Unified Theory of Elastic Nonlinearity for Stress-Dependent Wave Propagation in Porous and Fractured Rocks With Weakly Cemented Contacts

Abstract

Mechanical deformations of porous and fractured rocks with weak intergranular cementation involve significantly different varieties of nonlinear stress–strain behaviors due to the presence of compliant microstructures such as cracks and grain contacts, generally including nonlinear elastic (due to crack closure and intergranular compaction), hyperelastic (due to stress accumulation), and inelastic (due to crack growth) deformations prior to mechanical failure. Various piecewise modeling approaches have been proposed to describe stress-dependent wave propagation by focusing on certain elastic behavior. However, these highly differentiated mechanical deformations are not exclusive mutually but coexist with different levels of contributions in different stress segments during the progressive deformation process. We address this issue by integrating these diverse-source elastic nonlinearities into a coupled framework where the total energy function consists of hyperelastic strains in the background (grains and stiff pores) and nonlinear strains by intergranular compaction and crack closure.
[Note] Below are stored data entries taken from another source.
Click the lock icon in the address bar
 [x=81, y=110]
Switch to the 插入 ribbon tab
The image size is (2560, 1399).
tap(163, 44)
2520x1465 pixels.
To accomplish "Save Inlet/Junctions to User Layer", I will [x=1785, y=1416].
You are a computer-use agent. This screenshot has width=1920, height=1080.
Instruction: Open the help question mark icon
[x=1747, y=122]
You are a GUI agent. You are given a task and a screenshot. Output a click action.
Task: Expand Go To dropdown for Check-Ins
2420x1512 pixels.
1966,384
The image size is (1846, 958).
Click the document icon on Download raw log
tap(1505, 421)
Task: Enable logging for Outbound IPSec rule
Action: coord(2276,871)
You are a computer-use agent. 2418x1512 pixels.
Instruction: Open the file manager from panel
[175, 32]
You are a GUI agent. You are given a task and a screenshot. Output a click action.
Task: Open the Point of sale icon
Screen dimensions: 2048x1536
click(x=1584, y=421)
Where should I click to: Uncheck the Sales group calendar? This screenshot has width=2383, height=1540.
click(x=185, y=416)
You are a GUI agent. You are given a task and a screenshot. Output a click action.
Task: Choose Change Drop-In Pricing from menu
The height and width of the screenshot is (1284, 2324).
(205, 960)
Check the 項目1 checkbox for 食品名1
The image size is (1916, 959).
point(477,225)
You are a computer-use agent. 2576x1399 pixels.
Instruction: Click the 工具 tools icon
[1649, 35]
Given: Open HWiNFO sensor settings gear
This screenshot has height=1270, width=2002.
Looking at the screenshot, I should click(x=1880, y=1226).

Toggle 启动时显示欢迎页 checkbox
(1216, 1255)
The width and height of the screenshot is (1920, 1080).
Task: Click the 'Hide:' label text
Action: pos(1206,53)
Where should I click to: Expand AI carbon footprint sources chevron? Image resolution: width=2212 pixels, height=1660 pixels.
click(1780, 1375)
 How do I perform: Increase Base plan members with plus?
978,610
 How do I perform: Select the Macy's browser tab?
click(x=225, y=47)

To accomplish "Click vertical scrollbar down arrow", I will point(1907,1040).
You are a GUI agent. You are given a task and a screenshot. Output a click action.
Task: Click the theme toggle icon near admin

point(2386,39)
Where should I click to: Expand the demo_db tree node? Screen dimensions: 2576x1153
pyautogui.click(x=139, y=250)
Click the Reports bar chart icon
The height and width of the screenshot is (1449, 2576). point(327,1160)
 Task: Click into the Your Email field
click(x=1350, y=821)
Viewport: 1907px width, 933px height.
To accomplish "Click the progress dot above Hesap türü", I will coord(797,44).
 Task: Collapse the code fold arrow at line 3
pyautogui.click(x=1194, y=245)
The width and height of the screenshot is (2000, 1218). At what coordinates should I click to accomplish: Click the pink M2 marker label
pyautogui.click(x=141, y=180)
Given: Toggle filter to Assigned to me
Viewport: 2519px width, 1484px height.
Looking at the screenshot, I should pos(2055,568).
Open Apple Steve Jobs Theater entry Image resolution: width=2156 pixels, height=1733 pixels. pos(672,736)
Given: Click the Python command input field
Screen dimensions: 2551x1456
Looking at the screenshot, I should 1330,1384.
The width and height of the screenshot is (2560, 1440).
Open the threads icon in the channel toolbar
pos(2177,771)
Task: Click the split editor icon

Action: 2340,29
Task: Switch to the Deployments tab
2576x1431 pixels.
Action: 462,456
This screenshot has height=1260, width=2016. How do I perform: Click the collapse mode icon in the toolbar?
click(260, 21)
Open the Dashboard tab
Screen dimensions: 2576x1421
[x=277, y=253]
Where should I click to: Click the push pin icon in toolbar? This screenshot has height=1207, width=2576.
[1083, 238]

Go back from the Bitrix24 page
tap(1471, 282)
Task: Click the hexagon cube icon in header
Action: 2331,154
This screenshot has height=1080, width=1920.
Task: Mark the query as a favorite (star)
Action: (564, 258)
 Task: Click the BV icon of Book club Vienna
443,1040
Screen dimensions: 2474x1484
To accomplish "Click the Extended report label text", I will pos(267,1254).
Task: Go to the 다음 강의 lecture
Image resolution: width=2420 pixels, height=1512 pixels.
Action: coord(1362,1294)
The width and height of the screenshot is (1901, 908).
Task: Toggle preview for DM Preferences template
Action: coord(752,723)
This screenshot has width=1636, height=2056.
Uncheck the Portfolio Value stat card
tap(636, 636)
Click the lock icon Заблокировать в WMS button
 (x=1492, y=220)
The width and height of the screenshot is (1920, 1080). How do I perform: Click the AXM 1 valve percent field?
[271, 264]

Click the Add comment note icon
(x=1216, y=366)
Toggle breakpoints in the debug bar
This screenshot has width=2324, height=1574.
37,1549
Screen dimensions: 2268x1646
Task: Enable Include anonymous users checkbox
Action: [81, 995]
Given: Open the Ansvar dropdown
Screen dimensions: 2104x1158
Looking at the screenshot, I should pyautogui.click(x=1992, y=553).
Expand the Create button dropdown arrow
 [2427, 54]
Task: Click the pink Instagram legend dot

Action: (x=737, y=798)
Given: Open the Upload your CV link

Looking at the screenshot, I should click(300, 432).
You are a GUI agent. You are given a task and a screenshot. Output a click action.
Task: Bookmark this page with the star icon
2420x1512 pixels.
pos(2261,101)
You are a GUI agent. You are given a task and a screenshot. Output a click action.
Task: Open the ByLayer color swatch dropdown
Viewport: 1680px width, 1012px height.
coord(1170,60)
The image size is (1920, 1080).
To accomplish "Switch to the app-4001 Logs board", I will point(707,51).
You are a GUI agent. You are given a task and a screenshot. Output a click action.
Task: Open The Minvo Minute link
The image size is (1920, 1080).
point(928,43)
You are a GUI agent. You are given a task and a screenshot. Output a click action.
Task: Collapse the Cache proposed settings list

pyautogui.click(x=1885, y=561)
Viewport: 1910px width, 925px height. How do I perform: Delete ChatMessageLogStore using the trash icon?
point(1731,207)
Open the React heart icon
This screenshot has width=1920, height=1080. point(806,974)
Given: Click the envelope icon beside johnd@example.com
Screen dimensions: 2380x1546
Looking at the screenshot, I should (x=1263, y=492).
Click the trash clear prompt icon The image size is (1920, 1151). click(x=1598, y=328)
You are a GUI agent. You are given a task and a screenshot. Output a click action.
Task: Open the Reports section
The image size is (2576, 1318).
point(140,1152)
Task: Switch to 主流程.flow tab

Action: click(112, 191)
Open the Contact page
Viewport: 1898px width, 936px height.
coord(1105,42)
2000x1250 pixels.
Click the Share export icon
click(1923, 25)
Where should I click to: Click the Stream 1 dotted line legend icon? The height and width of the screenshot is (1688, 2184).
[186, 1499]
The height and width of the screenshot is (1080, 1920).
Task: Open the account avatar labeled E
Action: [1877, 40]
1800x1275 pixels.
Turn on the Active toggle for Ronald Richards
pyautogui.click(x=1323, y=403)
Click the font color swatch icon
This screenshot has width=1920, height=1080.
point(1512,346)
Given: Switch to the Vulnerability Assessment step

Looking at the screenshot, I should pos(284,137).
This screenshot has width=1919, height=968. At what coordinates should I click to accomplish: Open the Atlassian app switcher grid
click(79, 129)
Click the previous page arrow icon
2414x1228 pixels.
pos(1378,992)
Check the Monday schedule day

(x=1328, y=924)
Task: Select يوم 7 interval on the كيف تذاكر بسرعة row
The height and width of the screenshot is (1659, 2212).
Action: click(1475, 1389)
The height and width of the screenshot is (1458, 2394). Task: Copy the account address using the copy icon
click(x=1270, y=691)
By assuming intergranular compaction to be the category of nonlinear elasticity, we propose a penny-shaped, cement-filled crack to approximate the mechanical behavior of intergranular contact structures, facilitating the construction of strain energy functions for intergranular compaction. We investigate the effects of stiff and compliant pores, contact structures area, and coordination numbers on the effective elastic moduli. Applications to experimental data with Fontainebleau (porosity 4%), Vosges (porosity 25%), and Bleurswiller (porosity 25%) sandstones show that predicted wave velocities agree well with ultrasonic measurements at different effective stresses.